Running Google Cloud Datalab
Quickstarts
You have 3 approaches to run the Cloud Datalab.
- Run Cloud Datalab locally
- Run Cloud Datalab kernels on Google Cloud Platform
- Run Cloud Datalab notebooks on Google Cloud Platform
1. Run Cloud Datalab locally
#1. Install Docker
Make sure you have Docker version for 1.12.0 or later.
Basic Docker Command:
$ docker-machine version
docker-machine version 0.8.2, build e18a919
$ docker-machine ls
NAME ACTIVE DRIVER STATE URL SWARM DOCKER ERRORS
default - virtualbox Saved Unknown
dockerdefault2 - virtualbox Running tcp://192.168.99.100:2376 v1.12.3
$ docker version
Client:
Version: 1.12.3
API version: 1.24
Go version: go1.6.3
Git commit: 6b644ec
Built: Wed Oct 26 23:26:11 2016
OS/Arch: darwin/amd64
Server:
Version: 1.12.3
API version: 1.24
Go version: go1.6.3
Git commit: 6b644ec
Built: Wed Oct 26 23:26:11 2016
OS/Arch: linux/amd64
// run a container
$ docker run -d -p 80:80 --name webserver nginx
If the image is not found locally, Docker will pull it from Docker Hub. In a web browser, go to http://localhost/ to bring up the home page. (Since you specified the default HTTP port, it isn’t necessary to append :80 at the end of the URL.)
// show containers
$ docker ps
CONTAINER ID IMAGE COMMAND CREATED STATUS PORTS NAMES
df6465d23a74 gcr.io/cloud-datalab/datalab:local "/datalab/run.sh" 11 minutes ago Up 11 minutes 0.0.0.0:8081->8080/tcp gigantic_borg
7e3080b10b88 nginx "nginx -g 'daemon off" 41 minutes ago Up 32 minutes 0.0.0.0:80->80/tcp, 443/tcp webserver
// show images
$ docker images
REPOSITORY TAG IMAGE ID CREATED SIZE
nginx latest abf312888d13 2 weeks ago 181.5 MB
gcr.io/cloud-datalab/datalab local a496e8be8e5e 4 weeks ago 1.653 GB
#2. Choose a Google Cloud Platform Project
$ gcloud projects list
PROJECT_ID NAME PROJECT_NUMBER
planet-multilingual planet-multilingual 809185679101
planet-productsinfo-data Planet-ProductsInfo-Data 781280302721
planet-productsinfo-data-stage Planet-ProductsInfo-Data-Stage 139990011683
To install the gcloud
command, install the Google Cloud SDK.
#3. Install the “datalab” Docker container on your computer
$ docker run -d -it -p "127.0.0.1:8081:8080" -v "${HOME}:/content" \
-e "PROJECT_ID=<PROJECT_ID>" \
gcr.io/cloud-datalab/datalab:local
#4. Open Cloud Datalab in your browser
You will need to accept the Terms of Service at the first time.
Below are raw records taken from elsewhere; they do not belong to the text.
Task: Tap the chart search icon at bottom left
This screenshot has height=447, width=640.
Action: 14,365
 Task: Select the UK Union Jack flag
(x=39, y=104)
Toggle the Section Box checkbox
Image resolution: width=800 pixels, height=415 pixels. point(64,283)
When you see below message, you may upgrade the datalab version by below method:
What’s new is the datalab release info here.
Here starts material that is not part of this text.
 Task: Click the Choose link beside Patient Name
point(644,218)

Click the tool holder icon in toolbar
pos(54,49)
#5. Upgrade the Datalab Version
// list the current images
$ docker images
REPOSITORY TAG IMAGE ID CREATED SIZE
nginx latest abf312888d13 7 weeks ago 181.5 MB
gcr.io/cloud-datalab/datalab local a496e8be8e5e 8 weeks ago 1.653 GB
// pull the docker image
$ docker pull gcr.io/cloud-datalab/datalab:local
local: Pulling from cloud-datalab/datalab
75a822cd7888: Pull complete
a3ed95caeb02: Pull complete
8bc7563039e0: Pull complete
0159943e6d06: Pull complete
Digest: sha256:01056cf8d09bea862f16134d4bc4b1899d13f820e92580e682a2d3a98fb9157f
Status: Downloaded newer image for gcr.io/cloud-datalab/datalab:local
// list the current images, you see the old version is kept as <none>
TAG, and the new version is tagged with local
.
$ docker images
REPOSITORY TAG IMAGE ID CREATED SIZE
gcr.io/cloud-datalab/datalab local ca83fac2cd0b 6 days ago 1.769 GB
nginx latest abf312888d13 7 weeks ago 181.5 MB
gcr.io/cloud-datalab/datalab <none> a496e8be8e5e 8 weeks ago 1.653 GB
You may try to delete the old image, before doing that, remeber to stop the container that are using this old image, and delete that container.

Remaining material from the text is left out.